- Country of origin: United Kingdom
- No. of episodes: 10

Original release
- Network: BBC Two
- Release: 10 May – 2 August 2007

= Museum (TV series) =

Museum is a British television documentary series, produced by BBC Wales. It is a behind-the-scenes look at the British Museum, narrated by Ian McMillan and first broadcast on BBC Two on Thursdays at 7.30pm from 10 May 2007. It is in 10 half-hour parts. There is an accompanying hardback book by Rupert Smith.

==Crew==
- Producer/Directors – Chris Rushton, Anthony Holland
- Assistant Producer – Andrew Tait
- Researcher – Mish Evans
- Technical Assistant – Tom Swingler
- Production Manager – Ellen Davies
- Executive Producer – Sam Organ
- Series Producer – Judith Bunting

==Episodes==

| No. | Title | Original release date |
| 1 | "Taking Care of the Past" | 10 May 2007 |
A behind-the-scenes look at the Museum's busy Conservation Department as they treat the Hellenistic bronze sculpture of a youth, affectionately known as 'Charlie', and restore some of the finest ancient Egyptian wall paintings from the tomb of Nebamun (image here).
| 2 | "Bodies of Knowledge" | 17 May 2007 |
The stories behind some of the 8,000 human remains in the Museum's collection, including the Lindow Man and mummies. We see how changing attitudes have led to greater awareness of the sensitivities of indigenous peoples, and witness the historic return of aboriginal ash bundles to representatives of the aboriginal peoples of Tasmania.
| 3 | "The BM Goes East" | 24 May 2007 |
We head east to China to see the Museum's director, Neil MacGregor, measure up terracotta soldiers and strike the deal for Autumn 2007's blockbuster exhibition, The First Emperor. We also follow the BM heavy mob transporting massive Assyrian wall reliefs to an exhibition in China.
| 4 | "Bursting at the Seams" | 31 May 2007 |
The story of the famous building itself – the never ending challenge of updating the storage facilities, dealing with leaks and power cuts, the hawk that chases the pigeons away, and restoring the historic front gates.
| 5 | "Putting on a Blockbuster" | 7 June 2007 |
The preparation and opening of the blockbuster Michelangelo Drawings exhibition with curator Hugo Chapman and a look at how the Museum handles over 5 million visitors a year with some of its dedicated Visitor Hosts.
| 6 | "Shopping for Posterity" | 14 June 2007 |
How the Museum uses limited funds to acquire new objects to complement the existing collections, from the rare 8th-9th-century Coenwulf coin, to remarkable medals and the modern African art installation, La Bouche du Roi.
| 7 | "Curators of the Here and Now" | 21 June 2007 |
Two curators developing and fulfilling cutting edge projects – one with a range of contemporary artists from the Middle East and another staging an installation and workshops with prisoners in Pentonville Prison.
| 8 | "Old Pots and Puzzles" | 12 July 2007 |
An insight into the constant research taking place across the Museum and how to unravel the mysteries of the past, from the decoding of symbols and imagery on Nasca pots to the mysteries of cuneiform tablets and ancient writing.
| 9 | "Things Aren't What They Seem" | 26 July 2007 |
Fakes and replicas: how to spot them and how to make them.

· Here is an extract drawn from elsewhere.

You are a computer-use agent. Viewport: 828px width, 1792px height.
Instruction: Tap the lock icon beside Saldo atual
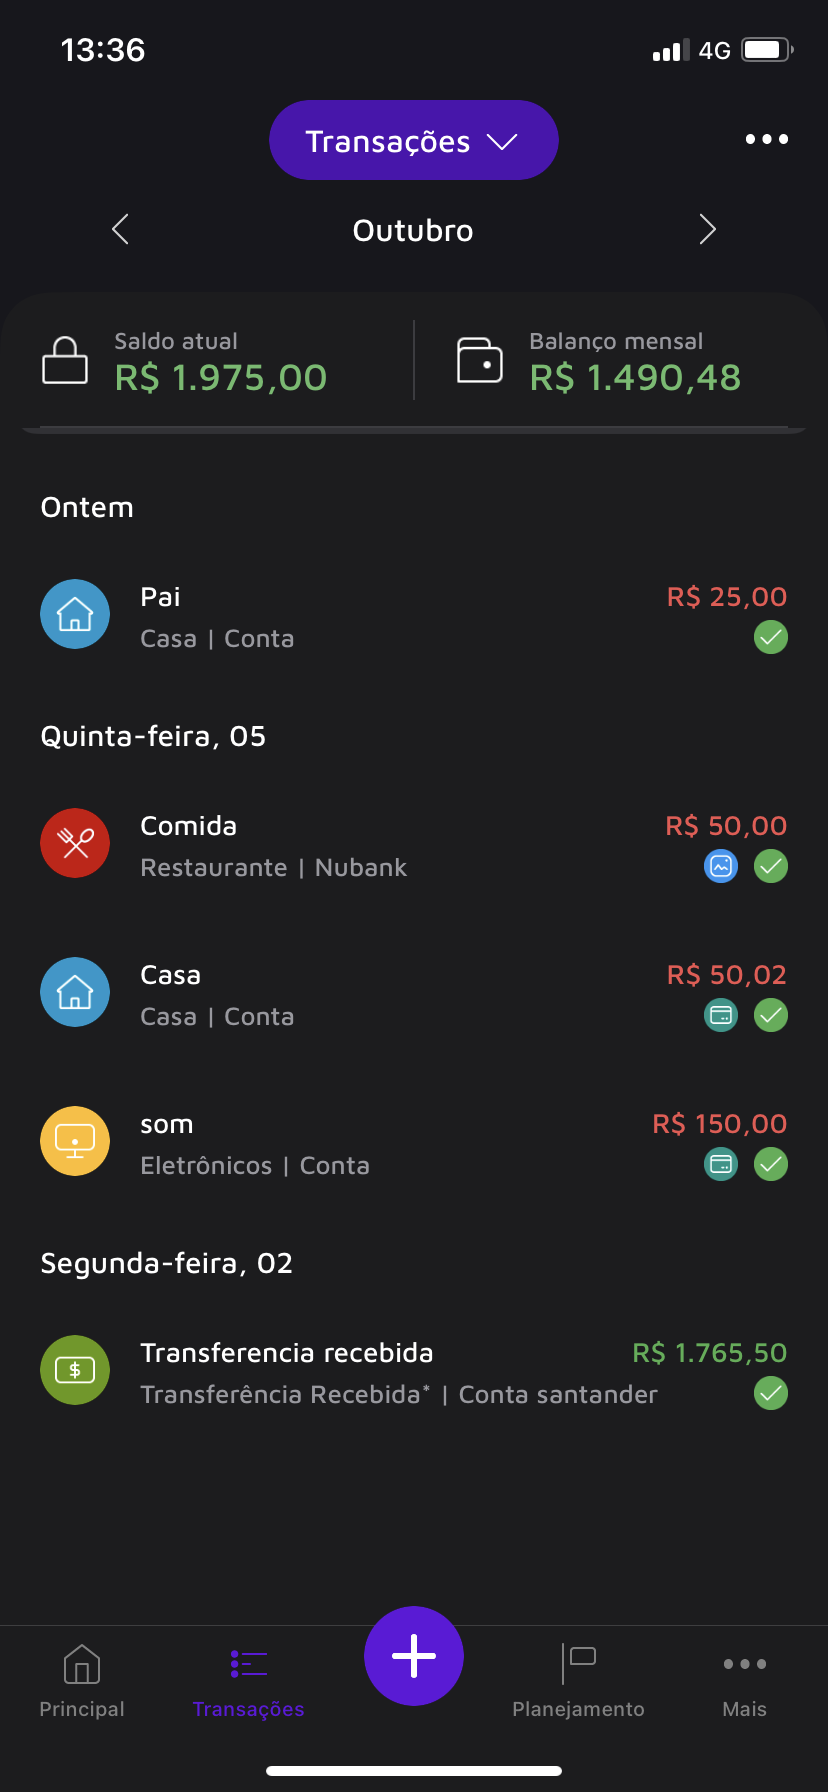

The programme features the painstaking creation of a replica of the head of Amenhotep III and a replica Rosetta Stone.
| 10 | "Beyond Bloomsbury" | 2 August 2007 |
The extensive work of the Museum within the community, following the creation of an image of the goddess Durga in the Great Court by master craftsmen from India, and its work throughout the UK with partner institutions, including a massively successful touring exhibition on ancient board games and getting hooked on a 1.8 million-year-old handaxe – as curator Jill Cook says, 'without this stone tool, we wouldn't have our mobiles.’